Generation Parameters¶
Control how models generate responses — from context length to creativity settings.
Context Window¶
Max Context Messages sets how many recent messages are sent to the model as context. Default: 20.
- 5–20 — Shorter context, faster responses, less token usage
- 20–50 — Longer context for complex, multi-turn conversations
- 50–100 — Maximal context for very long discussions (may hit token limits)
This applies to all models. The actual context window in tokens depends on your model and message length.
Temperature¶
Controls randomness in model output. Range: 0.0 – 2.0.
- 0.0 – 0.3 — More deterministic, consistent, factual
- 0.5 – 0.8 — Balanced creativity (recommended default)
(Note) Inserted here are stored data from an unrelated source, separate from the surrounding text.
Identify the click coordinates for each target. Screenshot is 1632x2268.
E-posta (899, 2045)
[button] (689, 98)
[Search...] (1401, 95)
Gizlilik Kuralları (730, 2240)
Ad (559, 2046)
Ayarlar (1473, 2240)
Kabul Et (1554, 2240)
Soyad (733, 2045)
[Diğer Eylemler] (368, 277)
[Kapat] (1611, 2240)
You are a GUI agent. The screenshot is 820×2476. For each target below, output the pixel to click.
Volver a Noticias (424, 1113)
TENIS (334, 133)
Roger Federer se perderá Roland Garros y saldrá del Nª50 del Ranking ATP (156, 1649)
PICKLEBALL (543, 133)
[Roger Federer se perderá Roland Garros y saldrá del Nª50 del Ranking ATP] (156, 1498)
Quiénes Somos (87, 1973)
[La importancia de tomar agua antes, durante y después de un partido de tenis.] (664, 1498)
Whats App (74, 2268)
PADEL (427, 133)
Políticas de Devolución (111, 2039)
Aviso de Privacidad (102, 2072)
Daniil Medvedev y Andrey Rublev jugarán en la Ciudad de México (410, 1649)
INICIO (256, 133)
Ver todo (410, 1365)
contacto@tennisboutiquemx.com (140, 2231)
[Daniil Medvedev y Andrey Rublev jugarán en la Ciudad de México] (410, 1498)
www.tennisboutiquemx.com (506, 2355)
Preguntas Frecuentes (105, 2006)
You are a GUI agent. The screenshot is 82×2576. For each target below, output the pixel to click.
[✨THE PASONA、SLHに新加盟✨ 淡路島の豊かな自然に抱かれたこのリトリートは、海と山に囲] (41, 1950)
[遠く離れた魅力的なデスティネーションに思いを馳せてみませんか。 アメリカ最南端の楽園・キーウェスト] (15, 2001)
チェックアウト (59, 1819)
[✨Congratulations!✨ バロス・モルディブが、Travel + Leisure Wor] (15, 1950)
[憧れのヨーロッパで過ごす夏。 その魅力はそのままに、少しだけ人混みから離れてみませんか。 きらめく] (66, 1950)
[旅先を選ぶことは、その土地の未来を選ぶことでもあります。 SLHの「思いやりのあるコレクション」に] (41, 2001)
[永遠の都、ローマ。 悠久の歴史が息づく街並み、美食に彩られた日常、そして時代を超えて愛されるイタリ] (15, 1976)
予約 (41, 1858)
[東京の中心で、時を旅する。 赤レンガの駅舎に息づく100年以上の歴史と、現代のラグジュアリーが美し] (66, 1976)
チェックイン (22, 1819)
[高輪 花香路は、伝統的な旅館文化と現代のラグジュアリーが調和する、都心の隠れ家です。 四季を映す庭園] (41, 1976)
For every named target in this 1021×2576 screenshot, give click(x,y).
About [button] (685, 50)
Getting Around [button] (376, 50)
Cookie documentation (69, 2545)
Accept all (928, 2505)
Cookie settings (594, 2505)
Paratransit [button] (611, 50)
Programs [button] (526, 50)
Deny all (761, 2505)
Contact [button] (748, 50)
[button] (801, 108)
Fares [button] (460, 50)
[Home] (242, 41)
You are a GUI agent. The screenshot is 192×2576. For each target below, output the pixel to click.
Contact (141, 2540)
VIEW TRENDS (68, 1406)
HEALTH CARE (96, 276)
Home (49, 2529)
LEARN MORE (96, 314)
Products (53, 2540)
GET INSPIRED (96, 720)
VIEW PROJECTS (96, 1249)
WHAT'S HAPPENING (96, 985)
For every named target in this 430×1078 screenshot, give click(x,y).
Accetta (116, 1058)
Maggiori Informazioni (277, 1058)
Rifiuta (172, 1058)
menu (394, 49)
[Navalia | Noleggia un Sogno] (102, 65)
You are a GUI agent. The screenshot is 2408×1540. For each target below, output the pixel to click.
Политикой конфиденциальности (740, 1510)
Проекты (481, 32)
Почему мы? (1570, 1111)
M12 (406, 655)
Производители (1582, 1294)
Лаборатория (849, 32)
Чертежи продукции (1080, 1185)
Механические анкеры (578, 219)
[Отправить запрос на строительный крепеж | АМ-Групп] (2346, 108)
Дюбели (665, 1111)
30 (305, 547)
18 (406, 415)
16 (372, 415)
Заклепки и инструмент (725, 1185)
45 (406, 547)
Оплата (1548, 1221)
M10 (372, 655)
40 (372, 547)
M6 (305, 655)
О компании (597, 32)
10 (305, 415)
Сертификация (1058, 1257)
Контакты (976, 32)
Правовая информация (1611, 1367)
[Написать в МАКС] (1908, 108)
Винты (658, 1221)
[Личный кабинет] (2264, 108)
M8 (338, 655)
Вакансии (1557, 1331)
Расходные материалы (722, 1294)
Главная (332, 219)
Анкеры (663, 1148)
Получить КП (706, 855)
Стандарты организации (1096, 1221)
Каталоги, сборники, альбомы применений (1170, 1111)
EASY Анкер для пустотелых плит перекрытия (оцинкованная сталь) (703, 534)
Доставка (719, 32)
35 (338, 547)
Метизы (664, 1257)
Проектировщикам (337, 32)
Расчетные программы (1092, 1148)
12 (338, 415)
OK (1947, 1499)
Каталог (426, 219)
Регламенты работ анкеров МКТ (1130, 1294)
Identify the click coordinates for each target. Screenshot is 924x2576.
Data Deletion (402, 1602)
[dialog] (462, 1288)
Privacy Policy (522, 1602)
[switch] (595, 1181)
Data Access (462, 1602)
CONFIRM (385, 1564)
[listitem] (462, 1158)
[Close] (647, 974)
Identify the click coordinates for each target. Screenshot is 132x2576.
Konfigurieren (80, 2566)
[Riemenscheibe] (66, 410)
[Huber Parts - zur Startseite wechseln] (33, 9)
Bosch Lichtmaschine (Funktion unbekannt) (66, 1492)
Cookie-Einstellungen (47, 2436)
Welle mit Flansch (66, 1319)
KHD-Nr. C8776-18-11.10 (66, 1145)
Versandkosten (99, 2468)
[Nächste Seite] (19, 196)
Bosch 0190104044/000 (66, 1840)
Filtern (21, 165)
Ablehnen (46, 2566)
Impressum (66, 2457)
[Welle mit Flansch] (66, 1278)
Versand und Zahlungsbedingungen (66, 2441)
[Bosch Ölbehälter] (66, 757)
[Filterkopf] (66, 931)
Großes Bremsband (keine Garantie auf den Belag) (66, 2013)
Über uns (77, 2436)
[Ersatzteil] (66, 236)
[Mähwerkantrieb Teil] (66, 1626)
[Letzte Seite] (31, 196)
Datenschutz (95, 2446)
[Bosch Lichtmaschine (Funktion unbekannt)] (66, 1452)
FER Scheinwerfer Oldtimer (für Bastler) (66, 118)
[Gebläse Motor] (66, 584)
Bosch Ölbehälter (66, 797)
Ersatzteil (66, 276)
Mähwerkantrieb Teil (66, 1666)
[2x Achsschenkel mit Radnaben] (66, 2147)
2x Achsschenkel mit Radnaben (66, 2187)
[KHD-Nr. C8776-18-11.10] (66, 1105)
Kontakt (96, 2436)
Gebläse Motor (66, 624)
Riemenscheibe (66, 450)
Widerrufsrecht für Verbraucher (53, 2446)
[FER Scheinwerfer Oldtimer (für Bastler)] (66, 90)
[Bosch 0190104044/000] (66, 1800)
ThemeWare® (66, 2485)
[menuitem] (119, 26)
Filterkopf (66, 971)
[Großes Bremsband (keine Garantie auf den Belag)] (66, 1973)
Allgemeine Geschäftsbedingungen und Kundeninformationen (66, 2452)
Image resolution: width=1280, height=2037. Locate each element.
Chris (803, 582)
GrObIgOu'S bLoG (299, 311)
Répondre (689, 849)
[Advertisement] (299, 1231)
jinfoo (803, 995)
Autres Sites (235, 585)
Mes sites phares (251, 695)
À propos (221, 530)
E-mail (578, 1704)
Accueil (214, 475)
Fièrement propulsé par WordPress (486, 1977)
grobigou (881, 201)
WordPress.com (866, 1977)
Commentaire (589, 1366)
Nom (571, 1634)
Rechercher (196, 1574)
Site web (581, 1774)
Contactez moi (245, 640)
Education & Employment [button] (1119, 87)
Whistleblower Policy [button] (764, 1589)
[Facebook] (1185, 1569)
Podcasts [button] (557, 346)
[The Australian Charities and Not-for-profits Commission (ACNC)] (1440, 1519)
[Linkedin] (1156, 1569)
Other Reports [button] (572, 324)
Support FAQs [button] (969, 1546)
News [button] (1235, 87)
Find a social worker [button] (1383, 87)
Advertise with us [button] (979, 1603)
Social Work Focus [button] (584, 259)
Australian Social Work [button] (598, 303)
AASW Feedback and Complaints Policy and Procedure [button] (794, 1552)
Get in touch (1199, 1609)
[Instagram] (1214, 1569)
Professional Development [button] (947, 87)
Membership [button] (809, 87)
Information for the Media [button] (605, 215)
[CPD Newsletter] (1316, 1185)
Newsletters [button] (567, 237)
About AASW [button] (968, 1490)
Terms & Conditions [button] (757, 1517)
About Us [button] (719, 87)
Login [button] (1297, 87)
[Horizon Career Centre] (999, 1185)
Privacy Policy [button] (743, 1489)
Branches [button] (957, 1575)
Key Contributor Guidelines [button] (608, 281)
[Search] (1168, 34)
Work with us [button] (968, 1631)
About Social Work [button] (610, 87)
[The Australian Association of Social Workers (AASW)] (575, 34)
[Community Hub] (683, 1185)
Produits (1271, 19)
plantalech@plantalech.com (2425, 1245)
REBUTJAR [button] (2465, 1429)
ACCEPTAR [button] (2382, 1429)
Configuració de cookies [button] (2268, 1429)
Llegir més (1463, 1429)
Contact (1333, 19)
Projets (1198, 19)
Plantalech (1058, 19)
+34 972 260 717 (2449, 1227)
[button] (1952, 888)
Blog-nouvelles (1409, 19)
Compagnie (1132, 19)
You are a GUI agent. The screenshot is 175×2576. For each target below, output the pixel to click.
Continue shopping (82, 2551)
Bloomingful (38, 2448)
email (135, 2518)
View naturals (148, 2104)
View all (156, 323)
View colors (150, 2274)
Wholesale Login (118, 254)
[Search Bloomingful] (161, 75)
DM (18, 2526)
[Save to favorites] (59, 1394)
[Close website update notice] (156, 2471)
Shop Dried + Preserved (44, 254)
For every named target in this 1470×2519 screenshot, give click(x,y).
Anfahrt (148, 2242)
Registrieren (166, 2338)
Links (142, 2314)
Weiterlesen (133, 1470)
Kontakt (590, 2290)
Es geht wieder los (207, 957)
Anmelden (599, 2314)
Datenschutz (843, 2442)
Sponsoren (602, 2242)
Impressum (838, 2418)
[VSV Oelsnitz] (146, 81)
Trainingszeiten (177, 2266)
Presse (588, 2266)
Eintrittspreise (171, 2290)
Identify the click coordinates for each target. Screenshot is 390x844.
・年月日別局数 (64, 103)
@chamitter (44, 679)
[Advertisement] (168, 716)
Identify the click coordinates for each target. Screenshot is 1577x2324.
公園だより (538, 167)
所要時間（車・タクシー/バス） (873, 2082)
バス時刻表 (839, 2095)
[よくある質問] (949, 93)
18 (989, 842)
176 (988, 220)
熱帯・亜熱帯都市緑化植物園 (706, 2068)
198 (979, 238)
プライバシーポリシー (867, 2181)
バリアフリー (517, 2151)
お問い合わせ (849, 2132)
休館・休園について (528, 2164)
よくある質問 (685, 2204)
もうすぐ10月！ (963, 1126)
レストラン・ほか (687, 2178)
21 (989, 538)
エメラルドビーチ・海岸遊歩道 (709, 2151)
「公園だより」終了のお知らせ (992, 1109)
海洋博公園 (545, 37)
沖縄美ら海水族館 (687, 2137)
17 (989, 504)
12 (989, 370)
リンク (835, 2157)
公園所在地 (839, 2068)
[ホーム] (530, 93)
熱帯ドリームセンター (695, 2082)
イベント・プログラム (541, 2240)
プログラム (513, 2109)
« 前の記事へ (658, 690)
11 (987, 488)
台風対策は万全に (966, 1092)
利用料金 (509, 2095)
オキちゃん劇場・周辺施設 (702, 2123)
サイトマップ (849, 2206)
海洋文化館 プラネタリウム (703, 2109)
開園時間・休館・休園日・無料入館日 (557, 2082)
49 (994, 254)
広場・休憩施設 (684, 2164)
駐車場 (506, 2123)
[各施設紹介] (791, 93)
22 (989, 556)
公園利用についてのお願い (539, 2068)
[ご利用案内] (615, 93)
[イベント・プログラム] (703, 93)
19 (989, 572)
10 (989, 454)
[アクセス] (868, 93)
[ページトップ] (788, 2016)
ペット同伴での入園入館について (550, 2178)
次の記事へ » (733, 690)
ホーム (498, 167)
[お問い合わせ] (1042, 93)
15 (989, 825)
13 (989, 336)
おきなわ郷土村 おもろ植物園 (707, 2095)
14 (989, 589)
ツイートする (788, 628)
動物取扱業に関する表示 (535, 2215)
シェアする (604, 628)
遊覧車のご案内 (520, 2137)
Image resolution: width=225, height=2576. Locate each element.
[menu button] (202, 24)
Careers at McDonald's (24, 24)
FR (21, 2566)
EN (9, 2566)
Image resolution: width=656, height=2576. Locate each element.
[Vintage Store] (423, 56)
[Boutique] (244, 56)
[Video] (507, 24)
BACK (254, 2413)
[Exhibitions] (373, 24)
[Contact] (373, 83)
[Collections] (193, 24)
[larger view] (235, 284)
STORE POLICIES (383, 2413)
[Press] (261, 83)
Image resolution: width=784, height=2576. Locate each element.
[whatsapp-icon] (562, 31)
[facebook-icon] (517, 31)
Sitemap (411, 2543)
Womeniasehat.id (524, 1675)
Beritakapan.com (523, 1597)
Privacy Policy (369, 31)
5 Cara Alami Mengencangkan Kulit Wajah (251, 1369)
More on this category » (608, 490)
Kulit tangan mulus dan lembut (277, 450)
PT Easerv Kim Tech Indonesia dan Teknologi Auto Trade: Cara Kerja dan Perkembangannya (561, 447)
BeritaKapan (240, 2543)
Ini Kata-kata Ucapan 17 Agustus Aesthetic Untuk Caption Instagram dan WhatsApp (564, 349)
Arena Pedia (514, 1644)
- 1.0 – 2.0 — More random, creative, unpredictable
Higher temperature means the model is more likely to choose less probable words. Lower temperature produces more focused, repetitive outputs.
When to Adjust
- Code / Facts: Use low temperature (0.0 – 0.3)
- Creative Writing: Use high temperature (0.8 – 1.2)
- General Chat: Use medium temperature (0.5 – 0.7)
Top P (Nucleus Sampling)¶
Controls the diversity of token selection. Range: 0.0 – 1.0.
The model considers only the smallest set of tokens whose cumulative probability exceeds top_p.
- 0.1 — Very focused, only the most likely tokens
- 0.5 — Moderate diversity
- 0.9 – 1.0 — Full diversity (recommended default)
Usually you adjust either temperature or top P — not both.
Default Max Tokens¶
Sets a maximum token limit for model responses. When set, the model will not generate more than this many tokens in a single response. When not set (default), the model's own maximum applies.
Available presets:
256 512 1024 2048
4096 8192 16384 32768
Leave Unset for Flexibility
For most use cases, leave this unset. Set a limit only when you need consistent response lengths (e.g., short summaries) or want to cap costs.
Frequency Penalty¶
Reduces the model's tendency to repeat the same words. Range: -2.0 – 2.0.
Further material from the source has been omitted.